START Exercise text

Expect to find the first scenario in corporations and institutions, or when leading longitudinal research or manufacturing processes. Otherwise, you will likely have to deal with the second one. In this case, your strategy may consist of subscriptions, data assignment agreements, or even techniques that search and compile such data from the Internet, once they are properly licensed. Web scraping is one of these techniques, as we will see next.

Data acquisition via web scraping: obtaining data with the official panel of the Brazilian Ministry of Health

With the objective established — the stratified number of COVID-19 cases in Brazil — my first action was to look for possible sources. I consulted the Brazilian Ministry of Health web portal in mid-April, 2020. At the time, I had not found consolidated and easily accessible information, so I increased the granularity of possible sources: state and municipal health departments. The challenge, in this case, was the heterogeneity in the way they presented the data. When consulting a public health worker, she informed me that the data were consolidated in the national bulletins and that specific demands should be requested institutionally. My first strategy, then, was to devise a way to automatically collect such bulletins (in PDF format) and start extracting the desired data — part of the result is available in this GitHub repository.

At the beginning of May 2020, though, I had an unpleasant surprise: the tables I had used to extract the data (for those who are curious, the PDFplumber library is an excellent tool) were replaced by figures, in the news bulletins, which made my extraction method unfeasible.

I made a point of going through the above paragraphs in detail for a simple reason: to demonstrate, once again, the interactive process inherent to the data acquisition step in KDD. Besides, I wanted to highlight the risks and uncertainties when we took on a project where we have no control over the data source. In these situations, it is always good to have alternatives, establish partnerships or agreements, and seek to build your own dataset.

While I was looking for a new strategy, the Brazilian Ministry of Health started making the data available into a single CSV file — days later changing the format to XLSX and changing the file name every day. In the following paragraphs, I will detail how I adapted my process and code for this new situation.

By the way, the automatic retrieval of data and information from pages and content made available on the Internet is called web scraping. This technique can be implemented effortlessly through Python libraries, as shown in Fig. 4.

Figure 4. The steps of a simplified web scraping process using the Google Chrome inspection tool and the Python language.

We finally come to the practical — and perhaps the most anticipated — part of this text. Following the steps defined in Fig. 4, we start by (1) visiting the Coronavirus panel and (2) identifying that our interest is in the data made available by clicking on the “Arquivo CSV” button in the upper right corner of the page. When we activate the Google Chrome page inspection tool (3), we find the code corresponding to the item on the HTML page, as shown in Fig. 5. Remembering that the inspection tool is activated by the Inspect menu, when we right-click over any element of the page, or by the shortcut ctrl+shift+I.

END Exercise text
START Dataset content

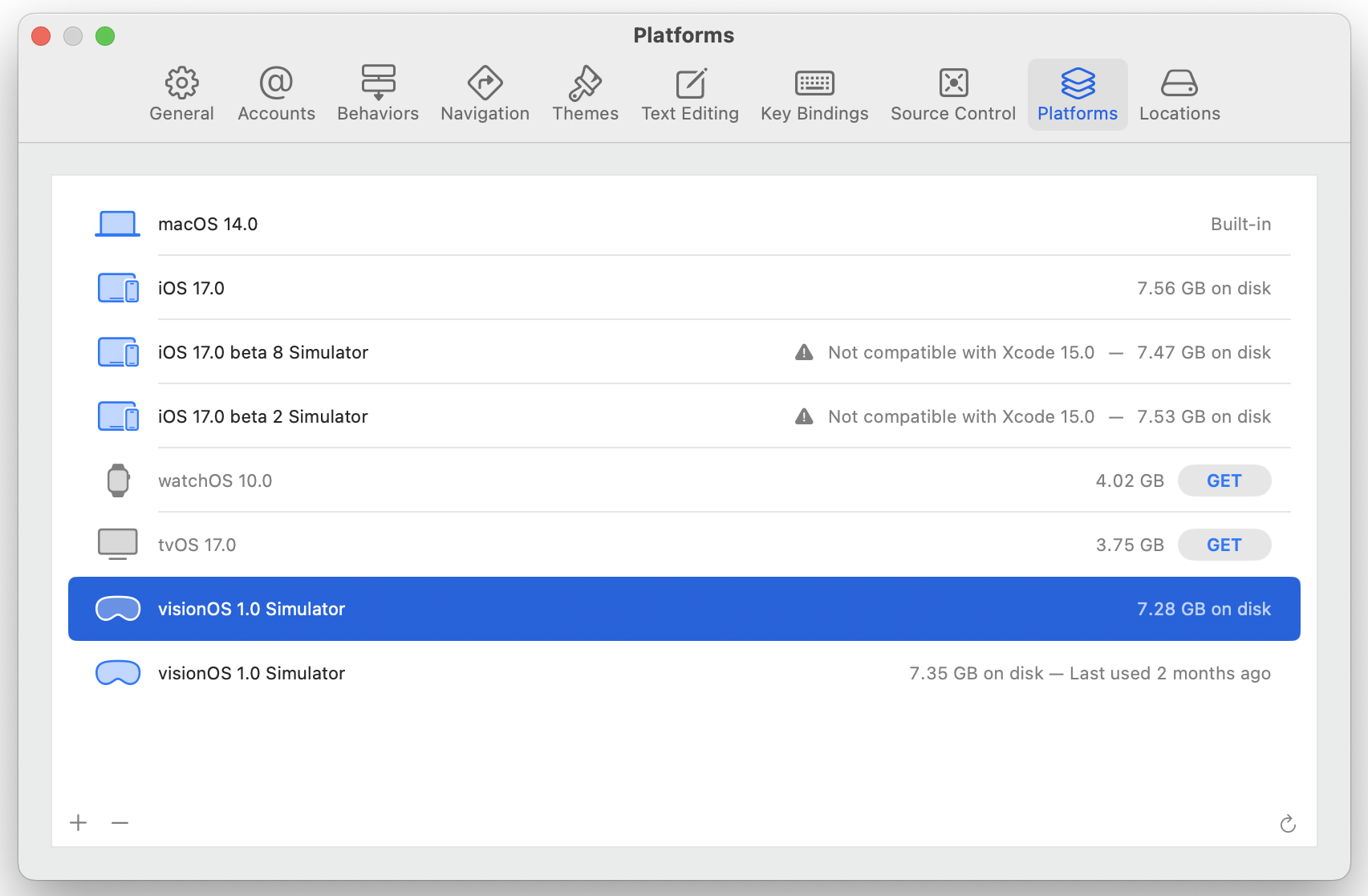Select the iOS 17.0 platform row
The width and height of the screenshot is (1368, 896).
[562, 288]
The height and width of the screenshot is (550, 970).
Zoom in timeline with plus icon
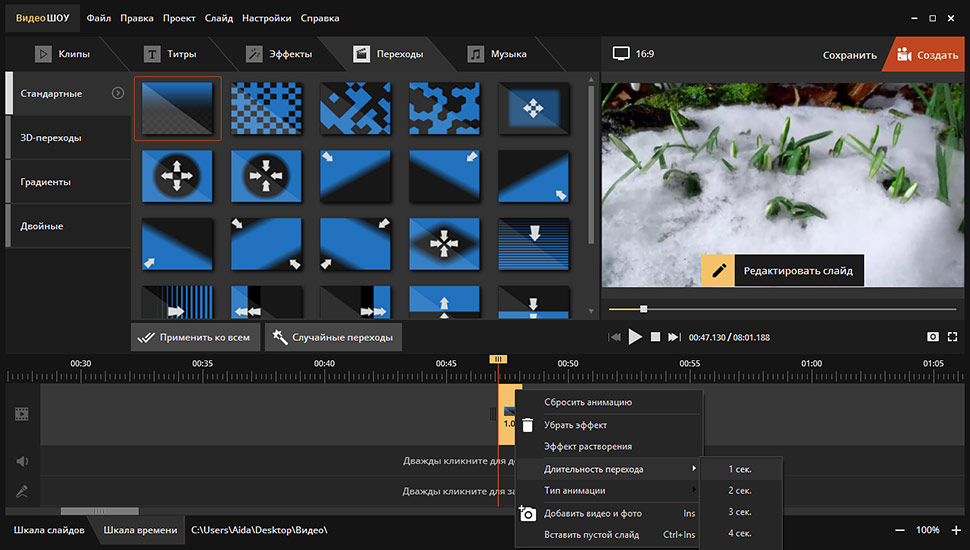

END Dataset content

Exercise instructions ::
1. Echo a passage from the web scraping text, starting at the words "At the beginning" and stopping after the words "extraction method unfeasible.".
2. Based on the web scraping text, state whether each statement agrees with it, answering yes or no and quoting the deciding words. (a) The author consulted the Brazilian Ministry of Health web portal in mid-April 2020. (b) The Brazilian Ministry of Health kept the data in CSV format under the same file name each day. (c) The inspection tool can be activated with the shortcut ctrl+shift+I.
3. Translate this sentence from the web scraping text into Spanish: "At the time, I had not found consolidated and easily accessible information, so I increased the granularity of possible sources: state and municipal health departments."

Exercise solutions ::
1.
At the beginning of May 2020, though, I had an unpleasant surprise: the tables I had used to extract the data (for those who are curious, the PDFplumber library is an excellent tool) were replaced by figures, in the news bulletins, which made my extraction method unfeasible.

2.
(a) Yes: "I consulted the Brazilian Ministry of Health web portal in mid-April, 2020."
(b) No: "days later changing the format to XLSX and changing the file name every day"
(c) Yes: "or by the shortcut ctrl+shift+I"

3. En ese momento, no había encontrado información consolidada y de fácil acceso, por lo que aumenté la granularidad de las posibles fuentes: las secretarías de salud estatales y municipales.